Israel will cry foul, but its suspension from international soccer could be a game changer. GIDEON LEVY in Haaretz
(May 17) – The truth must be told from the outset: I hope Israel is suspended from FIFA. On May 29, a move might be made that could become a game changer. It could start a chain reaction whose end is hard to predict. If soccer’s governing body shows Israel a red card, as the Palestinians demand, it could mean that soccer becomes the source of transformation.
It would mean the time has finally come for Israel to pay for the crimes of its occupation. That Israelis begin to be penalized for what is done in their name, with their involvement, their agreement and their funding. That Israel’s continued breaking of international law – arrogantly and crudely thumbing its nose at it – has a price. And what better price than banning Israel from international soccer games until it changes its conduct? It worked amazingly well in the past with Israel’s mentor in a number of areas, South Africa – the international boycott of apartheid sports was one of the decisive elements that led to the fall of the regime – and it could work with Israel as well.

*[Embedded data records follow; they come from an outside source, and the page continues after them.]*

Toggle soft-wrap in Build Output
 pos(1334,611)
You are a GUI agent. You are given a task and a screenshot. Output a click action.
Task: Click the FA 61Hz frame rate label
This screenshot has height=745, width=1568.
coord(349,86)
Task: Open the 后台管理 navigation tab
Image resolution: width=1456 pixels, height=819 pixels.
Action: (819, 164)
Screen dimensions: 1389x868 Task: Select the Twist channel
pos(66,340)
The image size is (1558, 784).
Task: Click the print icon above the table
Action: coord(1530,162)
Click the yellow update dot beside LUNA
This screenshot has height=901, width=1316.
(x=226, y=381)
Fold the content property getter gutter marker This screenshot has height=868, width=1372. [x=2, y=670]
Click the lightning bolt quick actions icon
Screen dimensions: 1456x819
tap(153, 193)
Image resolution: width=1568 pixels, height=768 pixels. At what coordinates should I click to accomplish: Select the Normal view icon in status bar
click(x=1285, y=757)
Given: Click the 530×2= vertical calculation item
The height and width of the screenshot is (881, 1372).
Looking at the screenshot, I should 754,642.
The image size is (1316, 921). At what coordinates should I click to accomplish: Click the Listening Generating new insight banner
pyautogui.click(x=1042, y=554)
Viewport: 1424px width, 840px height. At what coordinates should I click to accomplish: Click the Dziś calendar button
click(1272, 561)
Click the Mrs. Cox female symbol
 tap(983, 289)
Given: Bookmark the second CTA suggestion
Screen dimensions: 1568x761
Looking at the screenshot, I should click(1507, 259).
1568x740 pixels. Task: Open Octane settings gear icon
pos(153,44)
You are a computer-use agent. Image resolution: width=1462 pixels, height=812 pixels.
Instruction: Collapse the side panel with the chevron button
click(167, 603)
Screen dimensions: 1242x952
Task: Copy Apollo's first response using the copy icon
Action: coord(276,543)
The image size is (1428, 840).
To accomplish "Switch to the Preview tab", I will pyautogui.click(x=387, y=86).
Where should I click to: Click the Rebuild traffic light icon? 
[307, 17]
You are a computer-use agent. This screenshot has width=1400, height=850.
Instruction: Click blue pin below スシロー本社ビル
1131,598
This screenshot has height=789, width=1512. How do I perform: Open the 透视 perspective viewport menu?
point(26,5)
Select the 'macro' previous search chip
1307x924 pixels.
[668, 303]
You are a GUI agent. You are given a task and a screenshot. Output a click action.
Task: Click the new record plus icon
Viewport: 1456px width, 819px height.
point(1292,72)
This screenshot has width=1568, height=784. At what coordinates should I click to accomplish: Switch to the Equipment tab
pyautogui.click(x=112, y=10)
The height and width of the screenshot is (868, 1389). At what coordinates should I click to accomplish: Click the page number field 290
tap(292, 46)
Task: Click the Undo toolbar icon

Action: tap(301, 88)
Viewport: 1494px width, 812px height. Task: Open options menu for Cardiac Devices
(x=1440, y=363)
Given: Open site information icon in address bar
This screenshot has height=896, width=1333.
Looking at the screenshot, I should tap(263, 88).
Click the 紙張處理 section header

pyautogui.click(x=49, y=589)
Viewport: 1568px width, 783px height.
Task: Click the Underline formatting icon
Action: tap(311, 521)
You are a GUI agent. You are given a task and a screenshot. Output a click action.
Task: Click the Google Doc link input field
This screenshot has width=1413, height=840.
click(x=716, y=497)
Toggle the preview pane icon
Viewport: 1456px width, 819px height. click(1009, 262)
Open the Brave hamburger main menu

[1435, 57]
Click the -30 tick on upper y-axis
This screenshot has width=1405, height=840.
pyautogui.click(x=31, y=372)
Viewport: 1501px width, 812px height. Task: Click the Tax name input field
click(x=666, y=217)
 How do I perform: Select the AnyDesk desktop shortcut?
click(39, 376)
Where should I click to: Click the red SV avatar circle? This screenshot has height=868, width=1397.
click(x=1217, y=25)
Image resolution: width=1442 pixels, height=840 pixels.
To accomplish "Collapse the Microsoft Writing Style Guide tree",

The first response to any decision to suspend Israel will, of course, be Israel calling foul, playing the victim, unifying the ranks and launching a counterattack: look what they’re doing to us, those anti-Semites, those Israel haters; we are a nation that dwells alone, the whole world is against us! Of course, use will be made of the memory of the Holocaust. Politicians and wheeler-dealers will try to outdo each other with outraged statements. Zionist Union chairman MK Isaac Herzog will announce that, in such matters, there is no opposition and coalition, just one people. Israel will declare Palestinian soccer illegal by dint of an Israel Defense Forces general’s directive: every boy with a soccer ball will be arrested; perhaps a stadium in Gaza will be bombarded on the grounds that it is a weapons storehouse; Palestinian soccer chief Jibril Rajoub’s office in Ramallah will be flattened (not for the first time).
The Czech Republic and Canada will suggest holding friendlies against Israel; Shimon Peres will organize a game between Micronesia and the Palestinians.
But a few months after that, dried out and discouraged, without international soccer or an international diplomatic horizon, questions and doubts will arise. What can Israel do to return from Devil’s Island? Why did they really do all that to it? And, above all, was it worth it? Is it worth continuing the occupation and paying the price, which will only continue to grow? Are the settlements of Itamar and Yitzhar worth being ostracized over?
The sanctions and bans won’t stop at Zurich: FIFA will sound the opening whistle, which some of the world is just waiting for.
Then, when the price becomes intolerable, more and more Israelis will awaken from their indifference. There’s no chance they’ll do this beforehand: they have no reason to – life is good, society is in denial and brains are washed.
A soccer ban doesn’t kill anyone. A boycott spills no blood. It is a legitimate weapon to establish justice and apply international law. Israel supported and supports boycotts, and encourages them: against Hamas, against Gaza, and, of course, against Iran. It even joined the boycott against South Africa, albeit in spite of itself. Now its turn has come.
Can anyone deny that it has been shown the yellow card countless times and continued as if nothing had happened? Should it not be shown a red card over the imprisoning of millions of Gazans, including Gaza’s soccer players?
Does FIFA President Sepp Blatter remember the soccer player whose brilliant future he predicted – Mohammed al-Qatari, from the Al-Amari camp, a student at the Blatter Soccer Academy in Ramallah? Does he know Qatari was killed by an IDF bullet straight to the chest from 70 meters away, while protesting the last war in Gaza? Was that not a crime?
Israel is now wearing its insulted and shocked diplomatic face and trying tirelessly to prevent the evil edict. It might even succeed this time, too. But isn’t it time we all asked, how much longer?